DATASET CONTENT:
···

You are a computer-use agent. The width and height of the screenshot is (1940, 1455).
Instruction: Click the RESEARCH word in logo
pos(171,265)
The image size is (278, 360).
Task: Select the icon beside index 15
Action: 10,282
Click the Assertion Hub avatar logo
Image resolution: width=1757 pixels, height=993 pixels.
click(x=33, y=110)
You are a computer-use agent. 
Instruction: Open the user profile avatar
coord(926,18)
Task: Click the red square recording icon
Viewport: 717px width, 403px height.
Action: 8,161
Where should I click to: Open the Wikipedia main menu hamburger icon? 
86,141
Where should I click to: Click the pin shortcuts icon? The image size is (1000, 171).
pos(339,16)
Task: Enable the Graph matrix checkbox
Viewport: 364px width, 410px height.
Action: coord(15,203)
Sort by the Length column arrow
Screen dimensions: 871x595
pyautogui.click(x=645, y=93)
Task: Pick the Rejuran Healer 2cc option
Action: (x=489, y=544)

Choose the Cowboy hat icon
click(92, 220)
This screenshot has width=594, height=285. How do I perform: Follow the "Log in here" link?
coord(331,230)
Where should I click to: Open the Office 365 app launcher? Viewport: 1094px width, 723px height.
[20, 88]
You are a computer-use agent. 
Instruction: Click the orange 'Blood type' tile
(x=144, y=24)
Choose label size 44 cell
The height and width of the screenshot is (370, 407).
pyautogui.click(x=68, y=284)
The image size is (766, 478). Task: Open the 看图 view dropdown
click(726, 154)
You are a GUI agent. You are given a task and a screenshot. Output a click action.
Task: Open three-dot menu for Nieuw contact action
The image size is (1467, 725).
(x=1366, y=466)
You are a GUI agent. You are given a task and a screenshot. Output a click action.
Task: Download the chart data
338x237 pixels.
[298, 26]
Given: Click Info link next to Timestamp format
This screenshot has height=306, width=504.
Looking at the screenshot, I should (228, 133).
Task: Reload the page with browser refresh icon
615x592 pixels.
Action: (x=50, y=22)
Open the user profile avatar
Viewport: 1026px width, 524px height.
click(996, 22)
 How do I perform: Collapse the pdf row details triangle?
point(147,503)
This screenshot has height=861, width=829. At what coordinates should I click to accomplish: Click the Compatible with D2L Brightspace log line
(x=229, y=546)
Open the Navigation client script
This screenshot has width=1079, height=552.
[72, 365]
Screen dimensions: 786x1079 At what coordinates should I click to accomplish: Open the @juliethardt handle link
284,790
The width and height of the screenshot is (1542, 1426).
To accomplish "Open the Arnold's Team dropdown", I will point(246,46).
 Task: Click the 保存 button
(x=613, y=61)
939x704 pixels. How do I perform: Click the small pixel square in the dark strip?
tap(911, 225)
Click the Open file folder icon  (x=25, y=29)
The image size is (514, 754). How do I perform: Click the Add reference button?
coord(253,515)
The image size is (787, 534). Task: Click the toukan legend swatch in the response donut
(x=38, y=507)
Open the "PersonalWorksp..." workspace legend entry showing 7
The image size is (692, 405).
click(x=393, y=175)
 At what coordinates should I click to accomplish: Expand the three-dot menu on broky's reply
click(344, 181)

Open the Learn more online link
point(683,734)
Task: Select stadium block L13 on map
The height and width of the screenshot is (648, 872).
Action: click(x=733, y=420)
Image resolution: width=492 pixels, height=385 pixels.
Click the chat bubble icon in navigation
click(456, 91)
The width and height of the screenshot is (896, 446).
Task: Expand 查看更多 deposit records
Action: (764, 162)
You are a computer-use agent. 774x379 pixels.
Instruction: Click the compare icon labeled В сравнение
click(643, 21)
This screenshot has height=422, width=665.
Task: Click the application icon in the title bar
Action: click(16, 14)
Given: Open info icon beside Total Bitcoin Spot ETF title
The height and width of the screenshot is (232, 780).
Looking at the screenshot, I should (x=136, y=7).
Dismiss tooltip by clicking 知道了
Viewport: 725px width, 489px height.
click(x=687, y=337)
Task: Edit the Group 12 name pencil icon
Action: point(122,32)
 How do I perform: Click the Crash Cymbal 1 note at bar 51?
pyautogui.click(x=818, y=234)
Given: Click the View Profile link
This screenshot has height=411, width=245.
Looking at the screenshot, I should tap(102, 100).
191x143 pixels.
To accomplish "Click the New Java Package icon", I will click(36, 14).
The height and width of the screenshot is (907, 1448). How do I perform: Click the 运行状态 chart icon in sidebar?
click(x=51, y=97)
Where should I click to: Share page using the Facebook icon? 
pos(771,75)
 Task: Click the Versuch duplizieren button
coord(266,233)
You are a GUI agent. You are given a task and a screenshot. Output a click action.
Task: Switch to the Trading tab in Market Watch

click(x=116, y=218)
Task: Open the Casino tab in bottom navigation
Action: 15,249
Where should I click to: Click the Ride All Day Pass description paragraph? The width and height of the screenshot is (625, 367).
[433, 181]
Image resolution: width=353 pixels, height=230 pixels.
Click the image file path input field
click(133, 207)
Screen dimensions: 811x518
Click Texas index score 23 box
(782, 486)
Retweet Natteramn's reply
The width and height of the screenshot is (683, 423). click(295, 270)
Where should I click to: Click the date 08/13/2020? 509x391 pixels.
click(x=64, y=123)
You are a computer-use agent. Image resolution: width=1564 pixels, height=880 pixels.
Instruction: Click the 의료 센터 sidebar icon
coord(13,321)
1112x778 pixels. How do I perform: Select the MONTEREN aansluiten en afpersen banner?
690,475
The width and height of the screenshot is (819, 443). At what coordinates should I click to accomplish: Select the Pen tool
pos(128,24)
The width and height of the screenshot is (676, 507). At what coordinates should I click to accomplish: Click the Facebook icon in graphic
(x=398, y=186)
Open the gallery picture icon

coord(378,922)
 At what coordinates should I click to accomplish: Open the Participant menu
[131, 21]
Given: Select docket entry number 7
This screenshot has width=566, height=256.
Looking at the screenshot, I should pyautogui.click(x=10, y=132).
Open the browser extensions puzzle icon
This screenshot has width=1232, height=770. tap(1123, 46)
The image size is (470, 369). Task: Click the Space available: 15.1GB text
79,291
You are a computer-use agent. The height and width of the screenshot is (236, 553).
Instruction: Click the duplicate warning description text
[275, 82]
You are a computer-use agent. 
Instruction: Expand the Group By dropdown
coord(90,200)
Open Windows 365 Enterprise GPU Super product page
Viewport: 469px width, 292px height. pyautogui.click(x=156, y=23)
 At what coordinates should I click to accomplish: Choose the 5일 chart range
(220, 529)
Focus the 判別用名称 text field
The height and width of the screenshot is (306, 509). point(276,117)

···

Rewrite the entries above as a numbered list, one line per item, and leave out any blank lines.

1. You are a computer-use agent. The width and height of the screenshot is (1940, 1455).
2. Instruction: Click the RESEARCH word in logo
3. pos(171,265)
4. The image size is (278, 360).
5. Task: Select the icon beside index 15
6. Action: 10,282
7. Click the Assertion Hub avatar logo
8. Image resolution: width=1757 pixels, height=993 pixels.
9. click(x=33, y=110)
10. You are a computer-use agent. 
11. Instruction: Open the user profile avatar
12. coord(926,18)
13. Task: Click the red square recording icon
14. Viewport: 717px width, 403px height.
15. Action: 8,161
16. Where should I click to: Open the Wikipedia main menu hamburger icon? 
17. 86,141
18. Where should I click to: Click the pin shortcuts icon? The image size is (1000, 171).
19. pos(339,16)
20. Task: Enable the Graph matrix checkbox
21. Viewport: 364px width, 410px height.
22. Action: coord(15,203)
23. Sort by the Length column arrow
24. Screen dimensions: 871x595
25. pyautogui.click(x=645, y=93)
26. Task: Pick the Rejuran Healer 2cc option
27. Action: (x=489, y=544)
28. Choose the Cowboy hat icon
29. click(92, 220)
30. This screenshot has width=594, height=285. How do I perform: Follow the "Log in here" link?
31. coord(331,230)
32. Where should I click to: Open the Office 365 app launcher? Viewport: 1094px width, 723px height.
33. [20, 88]
34. You are a computer-use agent. 
35. Instruction: Click the orange 'Blood type' tile
36. (x=144, y=24)
37. Choose label size 44 cell
38. The height and width of the screenshot is (370, 407).
39. pyautogui.click(x=68, y=284)
40. The image size is (766, 478). Task: Open the 看图 view dropdown
41. click(726, 154)
42. You are a GUI agent. You are given a task and a screenshot. Output a click action.
43. Task: Open three-dot menu for Nieuw contact action
44. The image size is (1467, 725).
45. (x=1366, y=466)
46. You are a GUI agent. You are given a task and a screenshot. Output a click action.
47. Task: Download the chart data
48. 338x237 pixels.
49. [298, 26]
50. Given: Click Info link next to Timestamp format
51. This screenshot has height=306, width=504.
52. Looking at the screenshot, I should (228, 133).
53. Task: Reload the page with browser refresh icon
54. 615x592 pixels.
55. Action: (x=50, y=22)
56. Open the user profile avatar
57. Viewport: 1026px width, 524px height.
58. click(996, 22)
59.  How do I perform: Collapse the pdf row details triangle?
60. point(147,503)
61. This screenshot has height=861, width=829. At what coordinates should I click to accomplish: Click the Compatible with D2L Brightspace log line
62. (x=229, y=546)
63. Open the Navigation client script
64. This screenshot has width=1079, height=552.
65. [72, 365]
66. Screen dimensions: 786x1079 At what coordinates should I click to accomplish: Open the @juliethardt handle link
67. 284,790
68. The width and height of the screenshot is (1542, 1426).
69. To accomplish "Open the Arnold's Team dropdown", I will point(246,46).
70.  Task: Click the 保存 button
71. (x=613, y=61)
72. 939x704 pixels. How do I perform: Click the small pixel square in the dark strip?
73. tap(911, 225)
74. Click the Open file folder icon  (x=25, y=29)
75. The image size is (514, 754). How do I perform: Click the Add reference button?
76. coord(253,515)
77. The image size is (787, 534). Task: Click the toukan legend swatch in the response donut
78. (x=38, y=507)
79. Open the "PersonalWorksp..." workspace legend entry showing 7
80. The image size is (692, 405).
81. click(x=393, y=175)
82.  At what coordinates should I click to accomplish: Expand the three-dot menu on broky's reply
83. click(344, 181)
84. Open the Learn more online link
85. point(683,734)
86. Task: Select stadium block L13 on map
87. The height and width of the screenshot is (648, 872).
88. Action: click(x=733, y=420)
89. Image resolution: width=492 pixels, height=385 pixels.
90. Click the chat bubble icon in navigation
91. click(456, 91)
92. The width and height of the screenshot is (896, 446).
93. Task: Expand 查看更多 deposit records
94. Action: (764, 162)
95. You are a computer-use agent. 774x379 pixels.
96. Instruction: Click the compare icon labeled В сравнение
97. click(643, 21)
98. This screenshot has height=422, width=665.
99. Task: Click the application icon in the title bar
100. Action: click(16, 14)
101. Given: Open info icon beside Total Bitcoin Spot ETF title
102. The height and width of the screenshot is (232, 780).
103. Looking at the screenshot, I should (x=136, y=7).
104. Dismiss tooltip by clicking 知道了
105. Viewport: 725px width, 489px height.
106. click(x=687, y=337)
107. Task: Edit the Group 12 name pencil icon
108. Action: point(122,32)
109.  How do I perform: Click the Crash Cymbal 1 note at bar 51?
110. pyautogui.click(x=818, y=234)
111. Given: Click the View Profile link
112. This screenshot has height=411, width=245.
113. Looking at the screenshot, I should tap(102, 100).
114. 191x143 pixels.
115. To accomplish "Click the New Java Package icon", I will click(36, 14).
116. The height and width of the screenshot is (907, 1448). How do I perform: Click the 运行状态 chart icon in sidebar?
117. click(x=51, y=97)
118. Where should I click to: Share page using the Facebook icon? 
119. pos(771,75)
120.  Task: Click the Versuch duplizieren button
121. coord(266,233)
122. You are a GUI agent. You are given a task and a screenshot. Output a click action.
123. Task: Switch to the Trading tab in Market Watch
124. click(x=116, y=218)
125. Task: Open the Casino tab in bottom navigation
126. Action: 15,249
127. Where should I click to: Click the Ride All Day Pass description paragraph? The width and height of the screenshot is (625, 367).
128. [433, 181]
129. Image resolution: width=353 pixels, height=230 pixels.
130. Click the image file path input field
131. click(133, 207)
132. Screen dimensions: 811x518
133. Click Texas index score 23 box
134. (782, 486)
135. Retweet Natteramn's reply
136. The width and height of the screenshot is (683, 423). click(295, 270)
137. Where should I click to: Click the date 08/13/2020? 509x391 pixels.
138. click(x=64, y=123)
139. You are a computer-use agent. Image resolution: width=1564 pixels, height=880 pixels.
140. Instruction: Click the 의료 센터 sidebar icon
141. coord(13,321)
142. 1112x778 pixels. How do I perform: Select the MONTEREN aansluiten en afpersen banner?
143. 690,475
144. The width and height of the screenshot is (819, 443). At what coordinates should I click to accomplish: Select the Pen tool
145. pos(128,24)
146. The width and height of the screenshot is (676, 507). At what coordinates should I click to accomplish: Click the Facebook icon in graphic
147. (x=398, y=186)
148. Open the gallery picture icon
149. coord(378,922)
150.  At what coordinates should I click to accomplish: Open the Participant menu
151. [131, 21]
152. Given: Select docket entry number 7
153. This screenshot has width=566, height=256.
154. Looking at the screenshot, I should pyautogui.click(x=10, y=132).
155. Open the browser extensions puzzle icon
156. This screenshot has width=1232, height=770. tap(1123, 46)
157. The image size is (470, 369). Task: Click the Space available: 15.1GB text
158. 79,291
159. You are a computer-use agent. The height and width of the screenshot is (236, 553).
160. Instruction: Click the duplicate warning description text
161. [275, 82]
162. You are a computer-use agent. 
163. Instruction: Expand the Group By dropdown
164. coord(90,200)
165. Open Windows 365 Enterprise GPU Super product page
166. Viewport: 469px width, 292px height. pyautogui.click(x=156, y=23)
167.  At what coordinates should I click to accomplish: Choose the 5일 chart range
168. (220, 529)
169. Focus the 判別用名称 text field
170. The height and width of the screenshot is (306, 509). point(276,117)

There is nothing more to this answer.